You wouldn’t believe me if I told you the story, but thank goodness for phones.
November 24th, 2019 is the day, actually night I should say where this story takes place. It’s been just over two weeks since my Ex had broken up with me, and things were believe it or not actually beginning to feel better. I had accepted the reality that my life was different now, and as I had mentioned before, change is incredibly difficult for anyone when it hits you unexpectedly. Of course I was still fresh in my emotions, but now that I look back, it didn’t feel as painful back then as it does now. Maybe because my Ex and I were still checking on one another, helping smoothen the process of this change. I even had planned a solo trip on the 5th of December to Austin, Texas in hopes of keeping my mind occupied with things other than the breakup.
I was heading to the waffle house near interstate I-19 to grab something to eat. I had just helped my sister with moving some stuff around her house, and waffle house was along the way. Now where this waffle house is located is not particularly the safest place to be night, but since I’ve lived in Tucson, I hadn’t ever experienced any “Real” danger. I decided to park next to a light tower in the Motel 8 parking lot, which was next door to the waffle house. I locked my car and started walking maybe 30 feet before I noticed two silhouetted figures by a dumpster. Keep in mind that the time is somewhere between nine and ten. I was walking towards an opening in the fence and bush that connected both parking lots. After seeing the two figures, I decided to take a left so I would end up on the sidewalk where there was more light. As soon as turned my body left, I felt a quick, strong, unexpected impact. As that happened, those two figures by the dumpster began running towards me. I quickly formed my center of gravity, and took a breath.
In front of me were three skinny, dirty, scabby crackheads. I knew how to defend myself from a young age thanks to my dad, sports, and my (unhuman strong) brother Adrian.
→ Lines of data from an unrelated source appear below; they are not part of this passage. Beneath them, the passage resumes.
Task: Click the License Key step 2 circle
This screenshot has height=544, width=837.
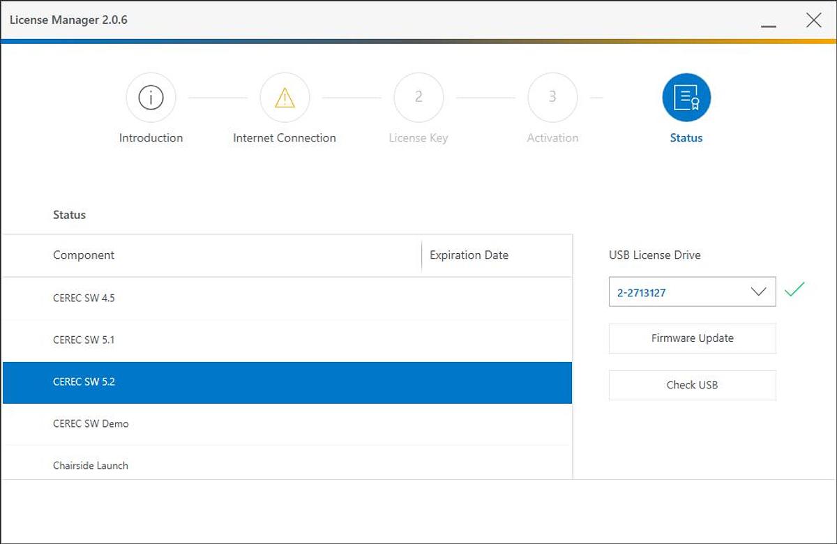Action: tap(419, 98)
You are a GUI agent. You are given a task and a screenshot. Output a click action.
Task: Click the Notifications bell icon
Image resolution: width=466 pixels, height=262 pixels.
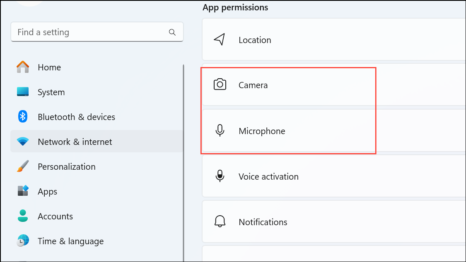[220, 222]
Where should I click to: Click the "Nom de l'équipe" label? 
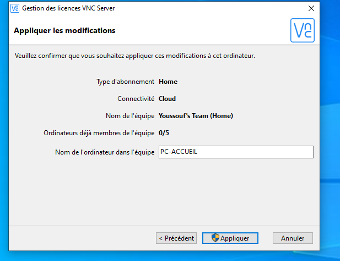pos(129,116)

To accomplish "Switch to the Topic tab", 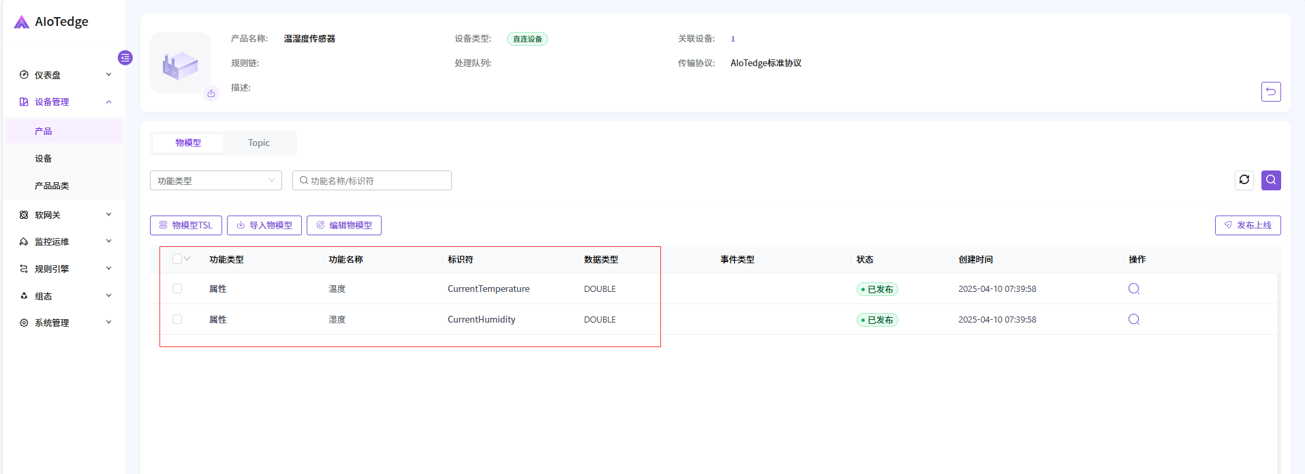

As soon as my footing was in place, all three rushed at me punching, kneeing, kicking, and attempted to get me to the ground. Have you ever been hit in the head, and you see that white flash? I began swinging and punching back, knowing I was connecting. As the fighting continued, I began to notice they were trying to get into my pockets while they were still attempting to get me to the ground. At that moment, I realized I had my gun concealed on my right hip. I knew if they found it and got a hold of it, I would be done. I somehow managed to put about a two foot distance between myself and the crackheads, pulled out my pistol, and yelled “Get the F#c% Back!”. As soon as I had finished the word “Get“, they were all running with their backs facing me. No shots fired thankfully, and most importantly they were gone. This whole situation lasted maybe 40 seconds, but felt so much longer. I went inside the waffle house and the staff looked at me as if I had just rose from the dead. I asked if they had cameras, but as luck would have it, they weren’t working. Someone had already called 911, but I didn’t want to make a bigger scene and Ambulance rides are EXPENSIVE. My ex lived maybe two miles from the waffle house, so I drove there hoping I could clean myself up, and get her opinion on if I should go to the hospital or not. My adrenaline has worn off, and I’m feeling everything now. I get to my ex’s house, and right away she tells me to go to a hospital. She was nice enough to drive me and wait while I got checked out. although we weren’t together, the fact that she still stood by my side helped me physically and mentally that I still had my friend. While that helped ease the experience, it would be the second to last time I would see her.
I spent about six or seven hours in the hospital and was lucky no major damage was done, aside from my pride. I had a slight fracture in my right hand, some head contusions, and a pretty large fat lip. My ex offered to let me stay over the rest of what little night was left to sleep it off. I was beyond thankful and uncomfortable as the same time. A place I knew so well, a place so familiar felt unrecognizable.